EXERCISE INSTRUCTIONS :: Repeat the whole listing, keeping each line as it is.

GIVEN DATA ::
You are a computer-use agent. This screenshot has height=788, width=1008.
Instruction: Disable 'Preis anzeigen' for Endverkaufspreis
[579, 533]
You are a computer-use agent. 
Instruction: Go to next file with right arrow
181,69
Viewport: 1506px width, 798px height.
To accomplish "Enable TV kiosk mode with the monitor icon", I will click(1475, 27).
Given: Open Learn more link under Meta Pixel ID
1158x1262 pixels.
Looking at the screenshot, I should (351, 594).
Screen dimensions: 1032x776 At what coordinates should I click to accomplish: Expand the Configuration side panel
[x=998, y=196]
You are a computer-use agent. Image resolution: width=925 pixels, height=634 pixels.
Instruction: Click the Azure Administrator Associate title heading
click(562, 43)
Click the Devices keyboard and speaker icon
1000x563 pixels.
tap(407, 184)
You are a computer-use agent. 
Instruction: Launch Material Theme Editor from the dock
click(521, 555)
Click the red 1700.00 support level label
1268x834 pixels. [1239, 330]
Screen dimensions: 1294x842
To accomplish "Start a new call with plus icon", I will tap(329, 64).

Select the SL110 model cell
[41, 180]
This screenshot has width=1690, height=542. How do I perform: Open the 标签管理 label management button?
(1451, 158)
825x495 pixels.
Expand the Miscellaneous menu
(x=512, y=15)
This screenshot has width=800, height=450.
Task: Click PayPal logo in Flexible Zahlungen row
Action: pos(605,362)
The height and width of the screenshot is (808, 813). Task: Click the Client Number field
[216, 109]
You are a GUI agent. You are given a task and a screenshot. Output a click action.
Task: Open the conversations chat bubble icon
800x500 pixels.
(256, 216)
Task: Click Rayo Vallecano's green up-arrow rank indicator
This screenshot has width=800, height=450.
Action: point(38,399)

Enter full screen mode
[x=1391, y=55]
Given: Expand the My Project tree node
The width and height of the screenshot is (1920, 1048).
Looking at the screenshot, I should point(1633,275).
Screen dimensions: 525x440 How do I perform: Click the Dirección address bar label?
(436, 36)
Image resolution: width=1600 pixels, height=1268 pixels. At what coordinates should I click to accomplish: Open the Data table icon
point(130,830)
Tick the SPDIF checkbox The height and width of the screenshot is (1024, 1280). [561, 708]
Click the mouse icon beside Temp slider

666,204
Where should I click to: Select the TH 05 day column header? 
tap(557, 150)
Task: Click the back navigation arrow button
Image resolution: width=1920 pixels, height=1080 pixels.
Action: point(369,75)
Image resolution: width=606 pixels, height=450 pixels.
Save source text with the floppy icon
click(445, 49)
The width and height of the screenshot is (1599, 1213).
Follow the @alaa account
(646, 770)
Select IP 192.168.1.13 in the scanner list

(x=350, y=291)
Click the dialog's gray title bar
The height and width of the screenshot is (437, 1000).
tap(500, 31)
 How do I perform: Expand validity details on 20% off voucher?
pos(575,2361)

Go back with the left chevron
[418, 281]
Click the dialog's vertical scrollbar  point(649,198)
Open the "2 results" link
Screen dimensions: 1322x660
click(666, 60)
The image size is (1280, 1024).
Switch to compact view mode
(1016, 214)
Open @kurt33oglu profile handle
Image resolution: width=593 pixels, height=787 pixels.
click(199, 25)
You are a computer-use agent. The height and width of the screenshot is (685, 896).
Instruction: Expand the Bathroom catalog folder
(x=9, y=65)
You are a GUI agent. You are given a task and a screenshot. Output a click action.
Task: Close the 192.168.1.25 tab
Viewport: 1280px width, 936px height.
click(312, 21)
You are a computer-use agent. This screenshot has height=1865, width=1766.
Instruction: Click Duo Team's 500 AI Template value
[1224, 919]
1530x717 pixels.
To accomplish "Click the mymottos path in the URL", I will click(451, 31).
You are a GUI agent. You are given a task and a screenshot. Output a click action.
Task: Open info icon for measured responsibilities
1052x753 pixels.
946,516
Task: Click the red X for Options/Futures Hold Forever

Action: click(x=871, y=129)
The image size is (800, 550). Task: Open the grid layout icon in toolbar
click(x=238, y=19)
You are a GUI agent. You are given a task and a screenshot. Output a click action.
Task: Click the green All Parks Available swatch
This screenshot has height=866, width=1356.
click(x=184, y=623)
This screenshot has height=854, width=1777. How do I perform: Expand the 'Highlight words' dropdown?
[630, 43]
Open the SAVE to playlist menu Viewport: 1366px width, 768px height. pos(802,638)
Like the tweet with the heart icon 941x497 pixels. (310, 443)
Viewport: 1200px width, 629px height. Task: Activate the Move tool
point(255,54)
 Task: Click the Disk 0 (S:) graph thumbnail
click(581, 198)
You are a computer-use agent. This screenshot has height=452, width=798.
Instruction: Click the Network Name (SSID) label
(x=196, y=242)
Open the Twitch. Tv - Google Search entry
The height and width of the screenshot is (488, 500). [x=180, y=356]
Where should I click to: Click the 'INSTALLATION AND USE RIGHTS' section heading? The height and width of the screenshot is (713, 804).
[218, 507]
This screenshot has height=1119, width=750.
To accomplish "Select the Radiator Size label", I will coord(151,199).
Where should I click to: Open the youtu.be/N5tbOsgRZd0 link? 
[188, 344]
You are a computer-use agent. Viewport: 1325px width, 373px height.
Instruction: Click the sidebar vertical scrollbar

SOLUTION TO THIS PROBLEM ::
You are a computer-use agent. This screenshot has height=788, width=1008.
Instruction: Disable 'Preis anzeigen' for Endverkaufspreis
[579, 533]
You are a computer-use agent. 
Instruction: Go to next file with right arrow
181,69
Viewport: 1506px width, 798px height.
To accomplish "Enable TV kiosk mode with the monitor icon", I will click(1475, 27).
Given: Open Learn more link under Meta Pixel ID
1158x1262 pixels.
Looking at the screenshot, I should (351, 594).
Screen dimensions: 1032x776 At what coordinates should I click to accomplish: Expand the Configuration side panel
[x=998, y=196]
You are a computer-use agent. Image resolution: width=925 pixels, height=634 pixels.
Instruction: Click the Azure Administrator Associate title heading
click(562, 43)
Click the Devices keyboard and speaker icon
1000x563 pixels.
tap(407, 184)
You are a computer-use agent. 
Instruction: Launch Material Theme Editor from the dock
click(521, 555)
Click the red 1700.00 support level label
1268x834 pixels. [1239, 330]
Screen dimensions: 1294x842
To accomplish "Start a new call with plus icon", I will tap(329, 64).

Select the SL110 model cell
[41, 180]
This screenshot has width=1690, height=542. How do I perform: Open the 标签管理 label management button?
(1451, 158)
825x495 pixels.
Expand the Miscellaneous menu
(x=512, y=15)
This screenshot has width=800, height=450.
Task: Click PayPal logo in Flexible Zahlungen row
Action: pos(605,362)
The height and width of the screenshot is (808, 813). Task: Click the Client Number field
[216, 109]
You are a GUI agent. You are given a task and a screenshot. Output a click action.
Task: Open the conversations chat bubble icon
800x500 pixels.
(256, 216)
Task: Click Rayo Vallecano's green up-arrow rank indicator
This screenshot has width=800, height=450.
Action: point(38,399)

Enter full screen mode
[x=1391, y=55]
Given: Expand the My Project tree node
The width and height of the screenshot is (1920, 1048).
Looking at the screenshot, I should point(1633,275).
Screen dimensions: 525x440 How do I perform: Click the Dirección address bar label?
(436, 36)
Image resolution: width=1600 pixels, height=1268 pixels. At what coordinates should I click to accomplish: Open the Data table icon
point(130,830)
Tick the SPDIF checkbox The height and width of the screenshot is (1024, 1280). [561, 708]
Click the mouse icon beside Temp slider

666,204
Where should I click to: Select the TH 05 day column header? 
tap(557, 150)
Task: Click the back navigation arrow button
Image resolution: width=1920 pixels, height=1080 pixels.
Action: point(369,75)
Image resolution: width=606 pixels, height=450 pixels.
Save source text with the floppy icon
click(445, 49)
The width and height of the screenshot is (1599, 1213).
Follow the @alaa account
(646, 770)
Select IP 192.168.1.13 in the scanner list

(x=350, y=291)
Click the dialog's gray title bar
The height and width of the screenshot is (437, 1000).
tap(500, 31)
 How do I perform: Expand validity details on 20% off voucher?
pos(575,2361)

Go back with the left chevron
[418, 281]
Click the dialog's vertical scrollbar  point(649,198)
Open the "2 results" link
Screen dimensions: 1322x660
click(666, 60)
The image size is (1280, 1024).
Switch to compact view mode
(1016, 214)
Open @kurt33oglu profile handle
Image resolution: width=593 pixels, height=787 pixels.
click(199, 25)
You are a computer-use agent. The height and width of the screenshot is (685, 896).
Instruction: Expand the Bathroom catalog folder
(x=9, y=65)
You are a GUI agent. You are given a task and a screenshot. Output a click action.
Task: Close the 192.168.1.25 tab
Viewport: 1280px width, 936px height.
click(312, 21)
You are a computer-use agent. This screenshot has height=1865, width=1766.
Instruction: Click Duo Team's 500 AI Template value
[1224, 919]
1530x717 pixels.
To accomplish "Click the mymottos path in the URL", I will click(451, 31).
You are a GUI agent. You are given a task and a screenshot. Output a click action.
Task: Open info icon for measured responsibilities
1052x753 pixels.
946,516
Task: Click the red X for Options/Futures Hold Forever

Action: click(x=871, y=129)
The image size is (800, 550). Task: Open the grid layout icon in toolbar
click(x=238, y=19)
You are a GUI agent. You are given a task and a screenshot. Output a click action.
Task: Click the green All Parks Available swatch
This screenshot has height=866, width=1356.
click(x=184, y=623)
This screenshot has height=854, width=1777. How do I perform: Expand the 'Highlight words' dropdown?
[630, 43]
Open the SAVE to playlist menu Viewport: 1366px width, 768px height. pos(802,638)
Like the tweet with the heart icon 941x497 pixels. (310, 443)
Viewport: 1200px width, 629px height. Task: Activate the Move tool
point(255,54)
 Task: Click the Disk 0 (S:) graph thumbnail
click(581, 198)
You are a computer-use agent. This screenshot has height=452, width=798.
Instruction: Click the Network Name (SSID) label
(x=196, y=242)
Open the Twitch. Tv - Google Search entry
The height and width of the screenshot is (488, 500). [x=180, y=356]
Where should I click to: Click the 'INSTALLATION AND USE RIGHTS' section heading? The height and width of the screenshot is (713, 804).
[218, 507]
This screenshot has height=1119, width=750.
To accomplish "Select the Radiator Size label", I will coord(151,199).
Where should I click to: Open the youtu.be/N5tbOsgRZd0 link? 
[188, 344]
You are a computer-use agent. Viewport: 1325px width, 373px height.
Instruction: Click the sidebar vertical scrollbar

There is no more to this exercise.